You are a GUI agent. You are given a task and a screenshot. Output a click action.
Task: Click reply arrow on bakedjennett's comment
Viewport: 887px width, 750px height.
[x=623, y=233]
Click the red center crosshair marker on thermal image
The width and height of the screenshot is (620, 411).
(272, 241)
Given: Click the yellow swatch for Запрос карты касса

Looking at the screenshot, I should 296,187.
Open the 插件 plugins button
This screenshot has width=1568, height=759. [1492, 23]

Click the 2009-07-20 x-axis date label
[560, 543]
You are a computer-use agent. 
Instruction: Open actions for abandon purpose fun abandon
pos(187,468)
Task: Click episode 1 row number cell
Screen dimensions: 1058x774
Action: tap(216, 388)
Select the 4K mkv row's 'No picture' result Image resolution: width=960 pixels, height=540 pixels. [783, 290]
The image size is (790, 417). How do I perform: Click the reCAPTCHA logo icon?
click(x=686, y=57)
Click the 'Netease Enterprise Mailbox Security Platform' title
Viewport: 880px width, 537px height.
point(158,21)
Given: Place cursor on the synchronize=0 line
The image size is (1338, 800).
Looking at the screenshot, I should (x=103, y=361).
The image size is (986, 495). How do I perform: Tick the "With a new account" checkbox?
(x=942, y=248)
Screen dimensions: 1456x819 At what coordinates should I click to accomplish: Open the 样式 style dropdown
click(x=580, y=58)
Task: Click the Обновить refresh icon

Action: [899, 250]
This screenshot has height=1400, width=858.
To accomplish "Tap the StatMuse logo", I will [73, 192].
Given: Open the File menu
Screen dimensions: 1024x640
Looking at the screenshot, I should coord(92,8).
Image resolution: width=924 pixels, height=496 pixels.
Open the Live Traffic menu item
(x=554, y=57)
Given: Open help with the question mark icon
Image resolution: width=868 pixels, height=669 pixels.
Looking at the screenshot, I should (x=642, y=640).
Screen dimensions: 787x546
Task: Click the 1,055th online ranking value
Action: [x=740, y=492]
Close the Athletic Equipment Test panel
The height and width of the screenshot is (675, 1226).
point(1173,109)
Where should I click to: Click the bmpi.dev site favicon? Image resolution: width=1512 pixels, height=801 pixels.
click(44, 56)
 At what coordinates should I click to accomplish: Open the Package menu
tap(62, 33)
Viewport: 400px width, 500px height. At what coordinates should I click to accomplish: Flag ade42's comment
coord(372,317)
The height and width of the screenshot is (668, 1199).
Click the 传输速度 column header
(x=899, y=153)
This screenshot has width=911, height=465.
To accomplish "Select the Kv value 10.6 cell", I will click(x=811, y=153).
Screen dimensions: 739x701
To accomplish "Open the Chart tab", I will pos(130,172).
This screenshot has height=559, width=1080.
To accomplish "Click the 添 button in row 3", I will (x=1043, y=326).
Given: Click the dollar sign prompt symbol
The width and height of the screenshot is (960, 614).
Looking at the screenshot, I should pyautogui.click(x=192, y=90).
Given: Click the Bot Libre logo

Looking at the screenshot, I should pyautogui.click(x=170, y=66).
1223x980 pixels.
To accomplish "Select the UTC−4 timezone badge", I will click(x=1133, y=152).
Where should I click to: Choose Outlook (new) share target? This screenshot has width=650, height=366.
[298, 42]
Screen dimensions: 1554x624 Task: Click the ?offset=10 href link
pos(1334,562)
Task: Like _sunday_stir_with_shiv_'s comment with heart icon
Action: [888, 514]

══════════

> EXERCISE AIM
Duplicate the lines starting with the line containing "Click the 2009-07-20 x-axis date label" and going on through the line containing "(x=942, y=248)", both included.

> COMPLETE ANSWER
Click the 2009-07-20 x-axis date label
[560, 543]
You are a computer-use agent. 
Instruction: Open actions for abandon purpose fun abandon
pos(187,468)
Task: Click episode 1 row number cell
Screen dimensions: 1058x774
Action: tap(216, 388)
Select the 4K mkv row's 'No picture' result Image resolution: width=960 pixels, height=540 pixels. [783, 290]
The image size is (790, 417). How do I perform: Click the reCAPTCHA logo icon?
click(x=686, y=57)
Click the 'Netease Enterprise Mailbox Security Platform' title
Viewport: 880px width, 537px height.
point(158,21)
Given: Place cursor on the synchronize=0 line
The image size is (1338, 800).
Looking at the screenshot, I should (x=103, y=361).
The image size is (986, 495). How do I perform: Tick the "With a new account" checkbox?
(x=942, y=248)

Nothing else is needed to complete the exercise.